The 2019 conference, hosted by the African Development Bank in partnership with the United Nations Development Program (UNDP) and the United Nations Economic Commission for Africa (ECA), brought together government ministers, researchers, young entrepreneurs and civil society to explore ways to boost jobs and skills for Africa’s youth.
Angela Lusigi, Strategic Advisor at the UNDP urged decision-makers to prepare for a changing demography and the impacts of a changing climate to create a brighter future for the continent.
“We have to anticipate and leverage the shift that we know are going to happen in terms of our demography, our climate and our people’s movements and together we can reimagine a different future of Africa,” Lusigi said.
Reform of the education system is crucial, she said. “Let’s think deeper. We want to know what works in the African context. All our education systems have to look at creating future oriented skills because the solutions we have today will not work tomorrow.”
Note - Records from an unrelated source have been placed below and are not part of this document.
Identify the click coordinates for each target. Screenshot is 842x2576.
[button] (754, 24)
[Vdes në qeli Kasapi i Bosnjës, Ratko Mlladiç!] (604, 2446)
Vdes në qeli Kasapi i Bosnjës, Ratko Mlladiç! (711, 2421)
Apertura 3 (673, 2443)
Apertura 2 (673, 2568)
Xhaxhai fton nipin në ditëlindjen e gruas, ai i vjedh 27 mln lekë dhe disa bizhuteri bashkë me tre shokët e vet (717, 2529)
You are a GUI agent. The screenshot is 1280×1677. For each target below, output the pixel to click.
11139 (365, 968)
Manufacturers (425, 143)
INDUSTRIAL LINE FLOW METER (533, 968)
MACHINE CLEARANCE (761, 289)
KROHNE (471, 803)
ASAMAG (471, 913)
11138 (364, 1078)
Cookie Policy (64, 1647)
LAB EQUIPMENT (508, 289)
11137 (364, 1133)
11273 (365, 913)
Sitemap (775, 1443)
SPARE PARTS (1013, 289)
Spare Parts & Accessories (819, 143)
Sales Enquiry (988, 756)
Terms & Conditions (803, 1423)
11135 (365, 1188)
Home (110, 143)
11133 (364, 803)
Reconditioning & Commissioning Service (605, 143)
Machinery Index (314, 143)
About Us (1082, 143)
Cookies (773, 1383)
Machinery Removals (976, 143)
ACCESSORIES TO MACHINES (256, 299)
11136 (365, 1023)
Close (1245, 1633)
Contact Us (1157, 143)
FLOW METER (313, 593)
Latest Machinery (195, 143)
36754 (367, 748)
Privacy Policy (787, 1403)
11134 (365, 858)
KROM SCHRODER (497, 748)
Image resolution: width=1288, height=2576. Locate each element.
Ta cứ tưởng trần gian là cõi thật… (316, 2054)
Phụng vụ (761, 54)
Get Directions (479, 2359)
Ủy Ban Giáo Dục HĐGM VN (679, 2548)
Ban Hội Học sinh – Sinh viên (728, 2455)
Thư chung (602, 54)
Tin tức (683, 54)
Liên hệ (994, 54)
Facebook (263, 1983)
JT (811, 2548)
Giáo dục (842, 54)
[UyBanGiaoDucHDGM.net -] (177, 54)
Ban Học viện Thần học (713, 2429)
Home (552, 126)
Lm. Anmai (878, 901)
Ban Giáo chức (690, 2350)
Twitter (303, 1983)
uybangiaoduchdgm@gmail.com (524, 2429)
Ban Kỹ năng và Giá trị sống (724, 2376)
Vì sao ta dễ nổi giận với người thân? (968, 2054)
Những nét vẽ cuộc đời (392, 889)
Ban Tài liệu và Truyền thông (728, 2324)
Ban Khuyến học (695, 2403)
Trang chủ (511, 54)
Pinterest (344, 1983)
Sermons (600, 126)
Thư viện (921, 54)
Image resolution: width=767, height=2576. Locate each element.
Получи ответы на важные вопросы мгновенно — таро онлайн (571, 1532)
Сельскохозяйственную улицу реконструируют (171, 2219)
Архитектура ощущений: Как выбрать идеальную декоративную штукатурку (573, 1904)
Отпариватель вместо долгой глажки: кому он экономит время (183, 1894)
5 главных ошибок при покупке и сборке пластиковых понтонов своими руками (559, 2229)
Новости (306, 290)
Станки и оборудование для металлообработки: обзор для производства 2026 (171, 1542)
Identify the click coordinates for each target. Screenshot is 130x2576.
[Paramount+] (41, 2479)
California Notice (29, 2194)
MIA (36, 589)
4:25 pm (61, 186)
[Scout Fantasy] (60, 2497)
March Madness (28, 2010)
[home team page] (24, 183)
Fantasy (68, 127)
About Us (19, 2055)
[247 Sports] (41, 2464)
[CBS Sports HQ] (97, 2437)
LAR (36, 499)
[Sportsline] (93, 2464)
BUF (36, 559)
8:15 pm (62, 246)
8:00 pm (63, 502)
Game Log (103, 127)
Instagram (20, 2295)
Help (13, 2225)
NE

Adam Elhiraika, Director, Macroeconomics and Governance Division at the ECA, urged young people to work across borders and contribute to integration of the continent at regional and national levels. “Creating one Africa is the most important step we can take to create better opportunities for all Africans,” he said.
“The opportunities we had here is just the beginning for all of you to influence policy makers and influence ideas and actions by youths to help create jobs for Africans. It is a unique opportunity.”
One of the highlights of this year’s conference was a session for young African entrepreneurs to share their work and ideas to shape the future of the continent.
Fahad Awadh, co-founder of YYTZ Agro-Processing, a Tanzania-based cashew production business, said: “By improving the business environment, we will be able to drive growth and value creation, leading to job creation. It is the youth that will create the jobs that are needed on the continent.”
Sobel Aziz Ngom, another young entrepreneur and founder of Social Change Factory in Senegal, commented: “There is no way we can achieve important national results in terms of education and work for young people, if all keys actors do not collaborate and align their investments, programs and practices.”